На остановке парнишка сбегал за кипятком, инвалид достал мед, попили чаю. Я вернулся на свое место. Постелил на полке жидкую иранскую шинелишку и, хотя сапоги мне нещадно жали, разуваться не стал. Мои попутчики показались мне подозрительными. Ездят по поездам, должно быть, воруют, откуда у них сало да мед? А племянничек на дядю ничуть не похож…
— Чего не разуваешься? — Инвалид подошел ко мне, стуча своей деревяшкой. — Дай себе отдых. Побереги ноженьки, покуда они у тебя есть.
— Дядя Петя! — подал голос молчавший весь вечер паренек. — Он, поди, боится, что мы его обворуем.
Племянник словно мои мысли прочел.
— Если это в голове держишь, то обижаешь, — насупился инвалид. — На кой ляд сдались нам твои дырявые чеботы?
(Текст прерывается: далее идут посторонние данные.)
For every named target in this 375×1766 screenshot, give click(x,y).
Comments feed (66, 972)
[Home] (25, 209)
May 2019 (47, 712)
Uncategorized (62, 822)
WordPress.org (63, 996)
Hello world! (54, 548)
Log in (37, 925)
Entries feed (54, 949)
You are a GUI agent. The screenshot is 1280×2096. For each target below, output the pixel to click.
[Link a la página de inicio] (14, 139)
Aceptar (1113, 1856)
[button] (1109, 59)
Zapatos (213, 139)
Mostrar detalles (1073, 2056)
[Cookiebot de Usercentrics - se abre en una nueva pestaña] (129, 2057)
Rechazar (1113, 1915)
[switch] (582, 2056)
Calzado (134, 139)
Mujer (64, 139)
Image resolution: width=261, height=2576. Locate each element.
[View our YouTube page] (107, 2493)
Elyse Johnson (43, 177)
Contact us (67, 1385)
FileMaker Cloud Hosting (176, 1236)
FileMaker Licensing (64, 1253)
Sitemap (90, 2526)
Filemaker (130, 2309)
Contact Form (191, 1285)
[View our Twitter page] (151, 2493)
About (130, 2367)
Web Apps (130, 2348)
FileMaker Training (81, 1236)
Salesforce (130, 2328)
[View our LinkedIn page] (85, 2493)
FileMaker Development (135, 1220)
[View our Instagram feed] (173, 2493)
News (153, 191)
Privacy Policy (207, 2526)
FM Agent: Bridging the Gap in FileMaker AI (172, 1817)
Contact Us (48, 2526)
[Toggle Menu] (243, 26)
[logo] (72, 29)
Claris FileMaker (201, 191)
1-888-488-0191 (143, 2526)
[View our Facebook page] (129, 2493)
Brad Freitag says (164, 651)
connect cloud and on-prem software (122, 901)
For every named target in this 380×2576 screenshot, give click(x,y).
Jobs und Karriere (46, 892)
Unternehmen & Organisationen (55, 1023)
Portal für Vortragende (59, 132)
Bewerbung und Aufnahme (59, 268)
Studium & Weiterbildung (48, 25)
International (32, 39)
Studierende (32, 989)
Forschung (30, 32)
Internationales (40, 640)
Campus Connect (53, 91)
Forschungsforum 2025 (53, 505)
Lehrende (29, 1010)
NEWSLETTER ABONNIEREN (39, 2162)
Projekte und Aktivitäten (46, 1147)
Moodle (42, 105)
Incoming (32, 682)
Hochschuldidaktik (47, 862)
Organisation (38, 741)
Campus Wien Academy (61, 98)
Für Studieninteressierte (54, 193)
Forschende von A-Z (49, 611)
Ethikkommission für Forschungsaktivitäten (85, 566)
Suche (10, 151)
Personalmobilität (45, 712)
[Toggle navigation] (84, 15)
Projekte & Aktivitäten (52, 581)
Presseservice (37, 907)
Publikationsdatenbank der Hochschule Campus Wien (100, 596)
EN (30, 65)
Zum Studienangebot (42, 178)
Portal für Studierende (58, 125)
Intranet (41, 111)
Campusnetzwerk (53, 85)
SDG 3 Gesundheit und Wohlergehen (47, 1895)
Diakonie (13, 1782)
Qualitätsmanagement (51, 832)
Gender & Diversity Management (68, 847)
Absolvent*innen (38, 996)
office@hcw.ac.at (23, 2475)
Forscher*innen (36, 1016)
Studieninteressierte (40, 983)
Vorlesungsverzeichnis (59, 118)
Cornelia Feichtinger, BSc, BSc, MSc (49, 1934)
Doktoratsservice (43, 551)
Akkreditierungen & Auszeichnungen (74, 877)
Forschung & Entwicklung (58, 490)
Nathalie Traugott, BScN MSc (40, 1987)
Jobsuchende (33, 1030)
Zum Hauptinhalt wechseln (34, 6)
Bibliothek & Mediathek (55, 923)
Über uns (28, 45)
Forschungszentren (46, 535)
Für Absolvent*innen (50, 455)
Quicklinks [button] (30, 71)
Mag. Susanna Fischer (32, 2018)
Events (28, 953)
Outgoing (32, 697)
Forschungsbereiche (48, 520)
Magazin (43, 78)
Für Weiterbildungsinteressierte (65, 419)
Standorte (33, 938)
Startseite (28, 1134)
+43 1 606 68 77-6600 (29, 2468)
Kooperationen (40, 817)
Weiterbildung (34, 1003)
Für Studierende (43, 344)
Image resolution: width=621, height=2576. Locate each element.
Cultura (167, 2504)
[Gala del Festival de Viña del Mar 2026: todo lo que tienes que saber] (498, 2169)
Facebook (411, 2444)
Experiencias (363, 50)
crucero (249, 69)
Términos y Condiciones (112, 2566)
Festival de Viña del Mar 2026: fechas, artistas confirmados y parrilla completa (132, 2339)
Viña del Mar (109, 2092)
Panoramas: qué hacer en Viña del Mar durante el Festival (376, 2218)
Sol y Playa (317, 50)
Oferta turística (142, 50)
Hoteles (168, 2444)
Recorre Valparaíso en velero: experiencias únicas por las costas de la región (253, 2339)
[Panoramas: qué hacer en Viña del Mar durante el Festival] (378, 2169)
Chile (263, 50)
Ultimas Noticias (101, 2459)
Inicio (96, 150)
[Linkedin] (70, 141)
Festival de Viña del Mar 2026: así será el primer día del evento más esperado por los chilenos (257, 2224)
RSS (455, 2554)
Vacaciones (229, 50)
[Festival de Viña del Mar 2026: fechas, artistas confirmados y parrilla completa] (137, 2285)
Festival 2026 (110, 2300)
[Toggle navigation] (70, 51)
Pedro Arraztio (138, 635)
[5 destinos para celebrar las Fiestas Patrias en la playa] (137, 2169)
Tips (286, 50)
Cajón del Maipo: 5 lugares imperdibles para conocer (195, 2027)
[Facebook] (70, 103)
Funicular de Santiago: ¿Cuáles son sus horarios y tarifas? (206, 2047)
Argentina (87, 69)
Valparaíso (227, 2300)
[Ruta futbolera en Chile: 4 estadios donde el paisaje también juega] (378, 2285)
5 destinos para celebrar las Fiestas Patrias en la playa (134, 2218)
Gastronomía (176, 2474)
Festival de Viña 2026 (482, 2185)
Мы сами народ не бедный. Вот, подивись!
Он развязал свой мешок, тот был доверху набит пачками чая.
— Ух ты! — изумился я. Чая в таких количествах мне не приходилось видеть даже в магазине.
Мой попутчик быстро спрятал мешок и, оглянувшись по сторонам, прошептал:
— Знаешь, почем нынче такая пачка в Казахстане? Ну так вот, товару везу на пятьдесят кусков. Не меньше. А ты думаешь…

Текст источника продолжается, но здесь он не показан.